Rohlehr could well make such revelations. From a tall, dark frame, his bright, broad smile beamed into a roomful of "very good friends." Indeed, for a moment, seated in the small classroom in the Centre for Creative and Festival Arts of the University of the West Indies, St Augustine, one could barely distinguish between collaborators, collectors and colleagues; one could hardly separate supporters from students. Even "Lady Africa" (Leslie Ann Bristow), who extemporaneously improvised her entire introduction of the guest of honour, and "Black Prince" (Kenroy Smith), who performed "Calypso Horrors," seemed at once subject of the professor's work and object of his admiration.

Though one happily recognised the faces of George John, Efebo Wilkinson and Pearl Eintou Springer, one inevitably noted the absence of Dennis "Sprangalang" Hall and Zeno Obi Constance, who along with Regis are the minds behind what Rohlehr termed "a whole mafia of [Calypso] research coming out of south Trinidad."

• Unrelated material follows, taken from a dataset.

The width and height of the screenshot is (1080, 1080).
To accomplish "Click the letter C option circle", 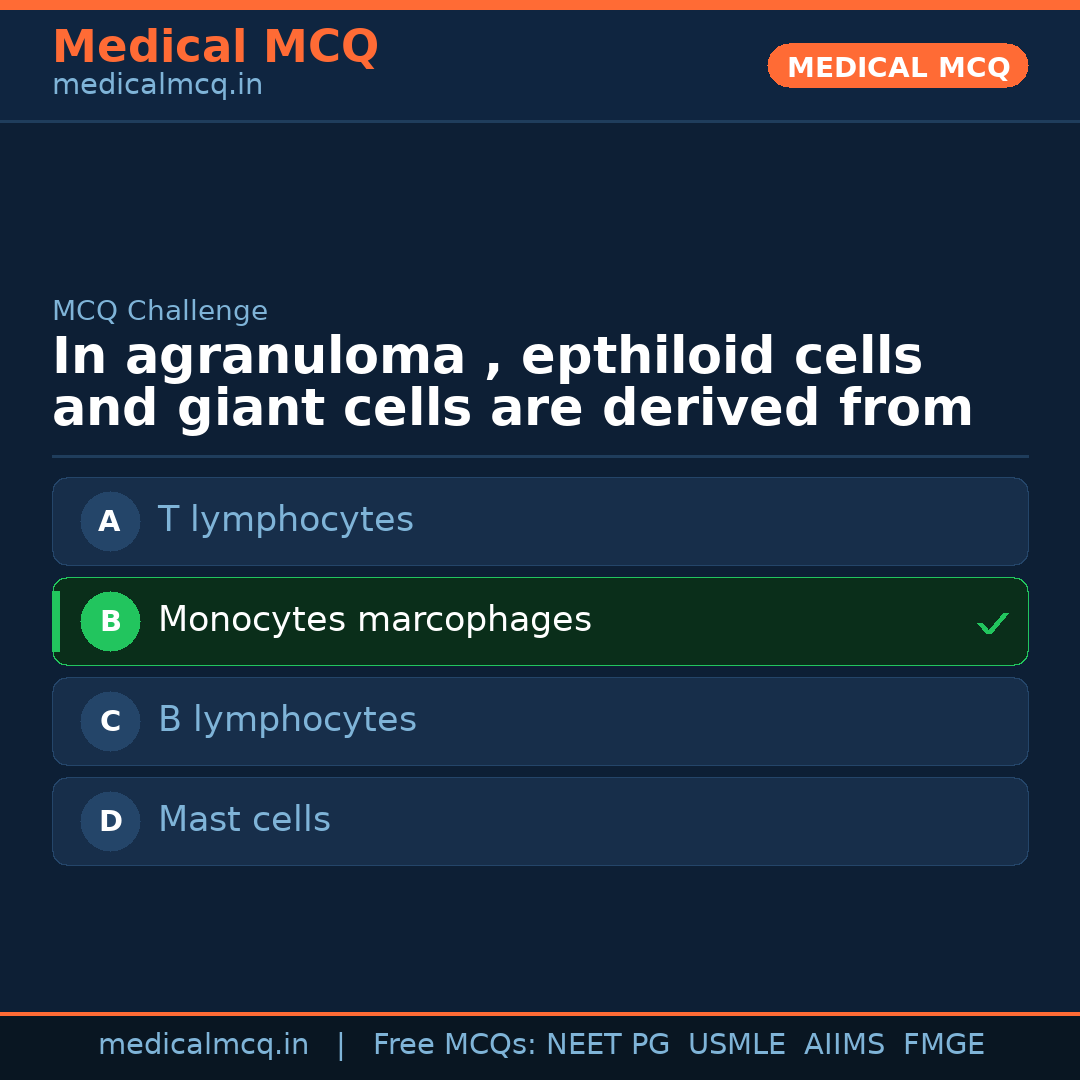I will click(x=110, y=721).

But perhaps it was Regis, more than anyone or anything else, who set the emotional tone for the evening, his language expressing the pricelessness of Rohlehr's contribution to intellectual (as opposed to popular) calypso commentary, "Gordon Rohlehr's mid 60's decisions to first include and subsequently to centre Caribbean orature in the examination of Caribbean literary aesthetics, and to engage Caribbean society primarily through its orature/ literature has generated four important publications and some 100 major essays. The volume and scope of the bibliography and discography documented in those earlier efforts and in this fifth publication testify to the eclectic, multi- and inter-disciplinary nature of Calypso research. It tenders the best answer to a rephrased CLR James question: What do they know of Calypso who only Calypso know."

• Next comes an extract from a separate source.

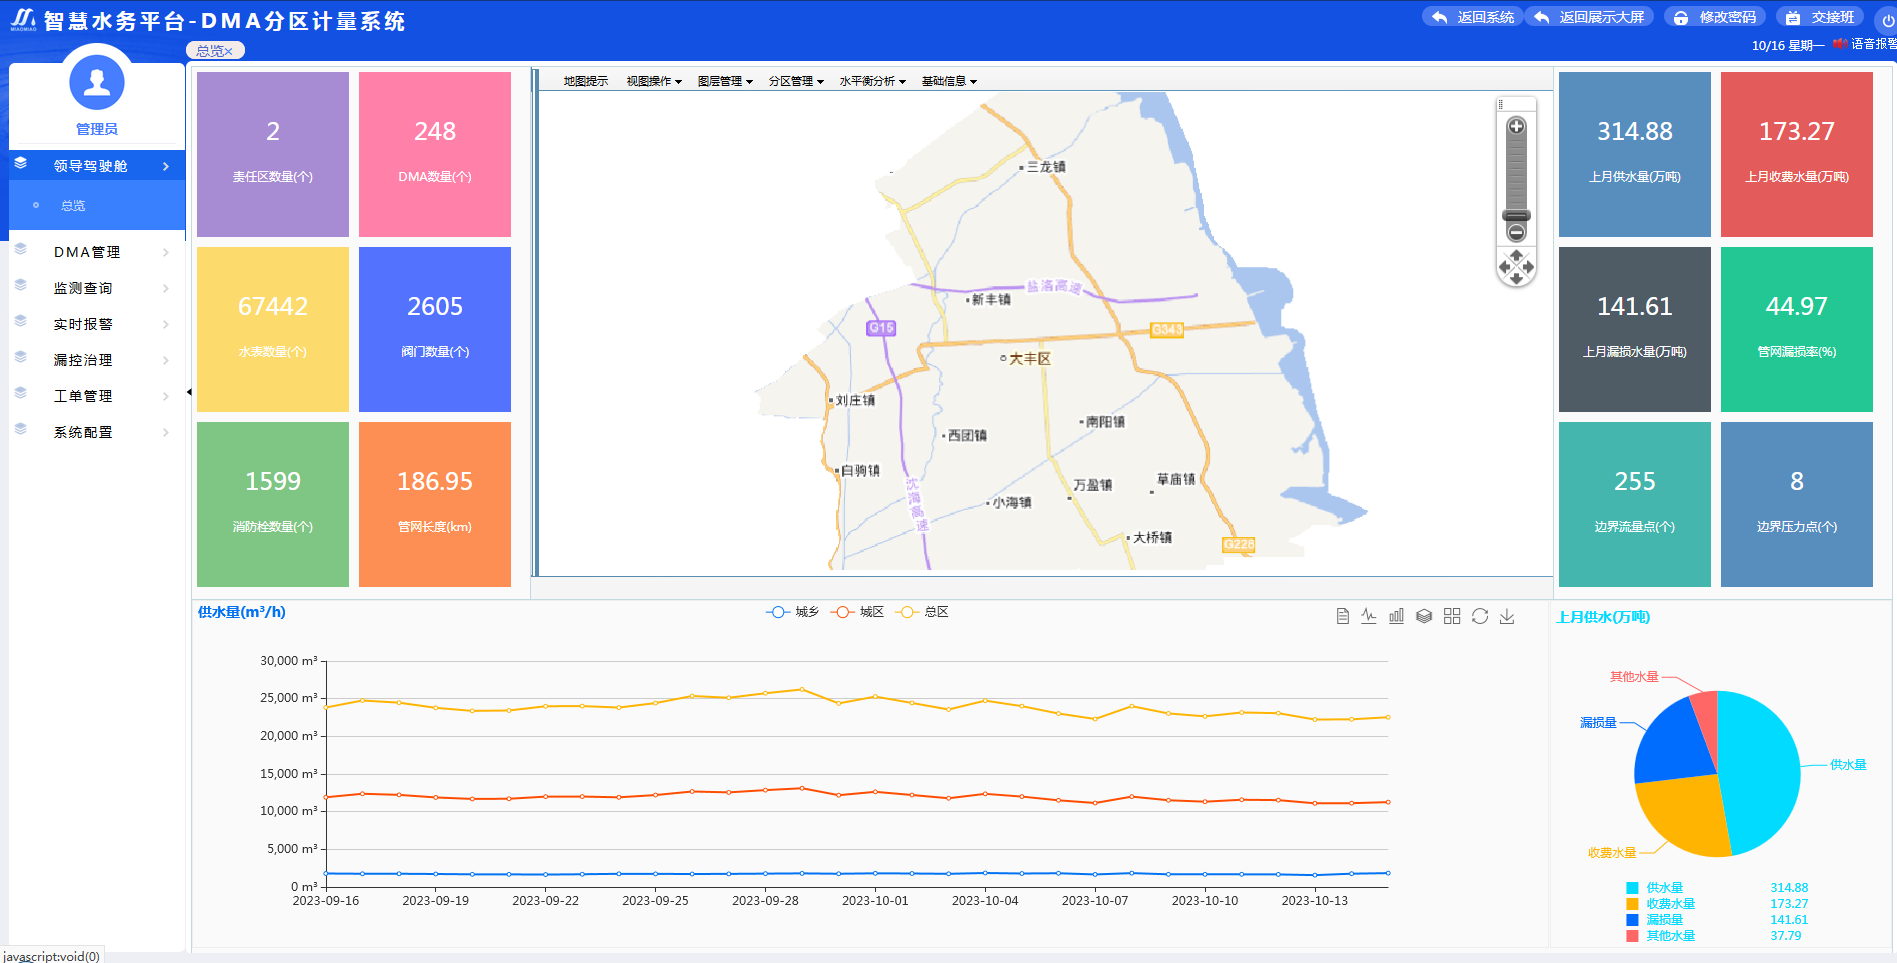Click the map zoom-in plus button
This screenshot has height=963, width=1897.
[1516, 126]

As Regis spoke, one imagined the intimacy and intensity of those afterthought sessions in which he and Rohlehr together "charted the shaping of the individual essays," and one almost envied the mutual love and respect between the two scholars. One longed to have partaken in "that creative wrestle with language" which had wrought the latest offering from the author of My Strangled City, The Shape of That Hurt and Calypso and Society in Pre-Independence Trinidad.

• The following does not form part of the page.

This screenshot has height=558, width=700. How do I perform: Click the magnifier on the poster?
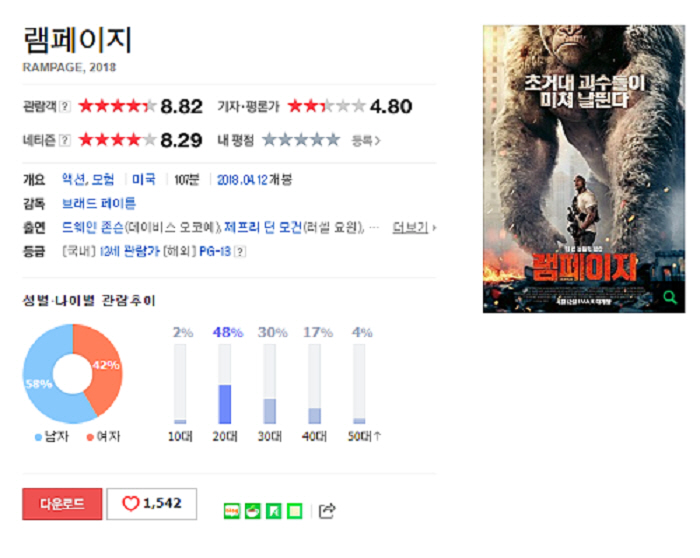[670, 297]
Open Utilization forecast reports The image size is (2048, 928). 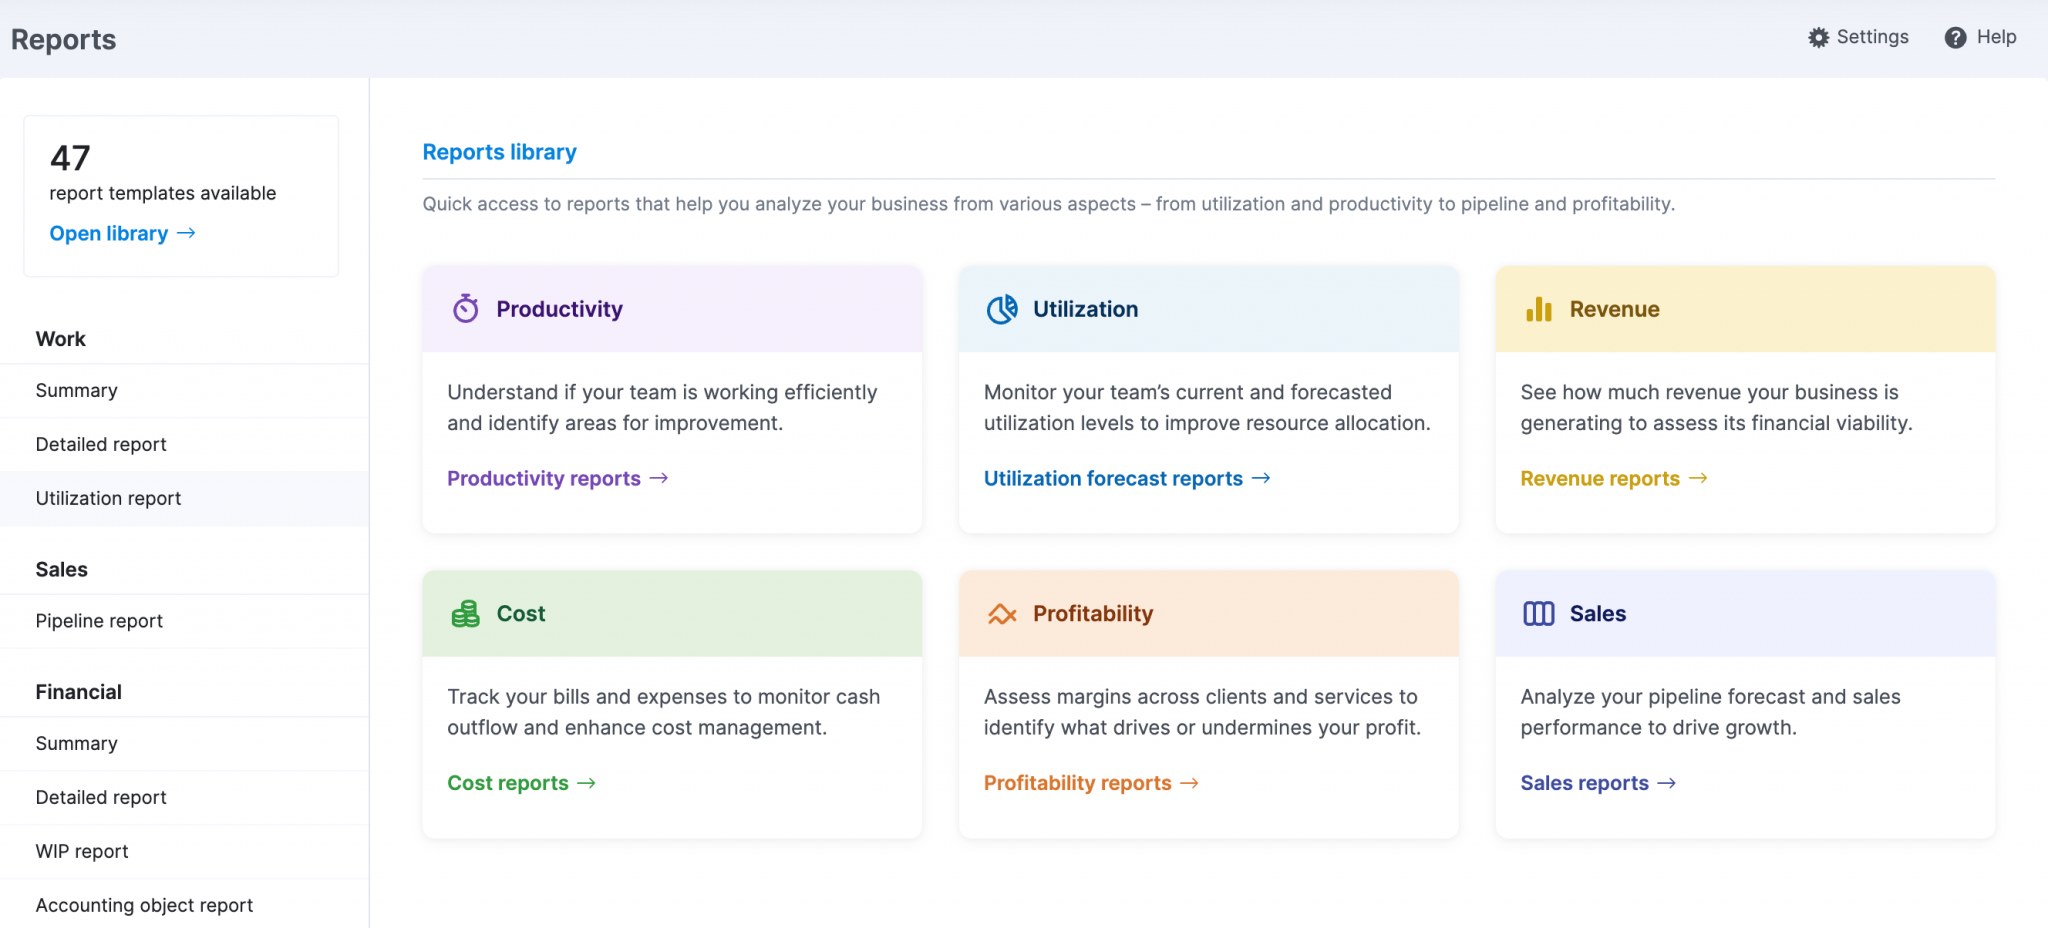tap(1113, 478)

"I expect that this collection will generate a lot of 'Ah dint think about thats' in a lot of people," Regis said. "But it will also generate the pride and joy that one of our greatest thinkers has taken the trouble of thinking about it, reasoning it through, writing it down well and having it published properly."

Now Rohlehr is speaking, responding to Regis, drawing the room to his overwhelming presence. One of his anecdotes starts with him in a Minneapolis airport analysing the calypsos of the 1970's in his head "just to pass the time." One tries to apprehend the man's beautiful mind but one fails. Rohlehr's response to Regis is characteristically modest, the Guyanese-born UWI lecturer's trademark deference perfectly complementing Regis' compliments.

"I have tried to write primarily for our people," said the author, "and I try to write in a style where most people who can read can hopefully understand what I write. One of my reasons for not being a theoretician is that the language is often so abstract."

He added, "I have tried to regard myself as a kind of pathfinder maybe, somebody doing spadework, just digging up stuff leaving a kind of foundation for other real scholars like Louis [Regis] to come and build on. I am just doing the spade work, laying out the grounds and I hope that the designs, the foundations that I have tried to establish will serve."

When Rawle Gibbons' Vote of Thanks brought the formal part of the ceremony to a close, the lecturer dedicated the better part of the evening to penning autographs and catching up with old friends. We can all look forward to the humble professor's in-progress ruminations on poet Kamau Brathwaite and future reflections on the works of calypsonian David Rudder.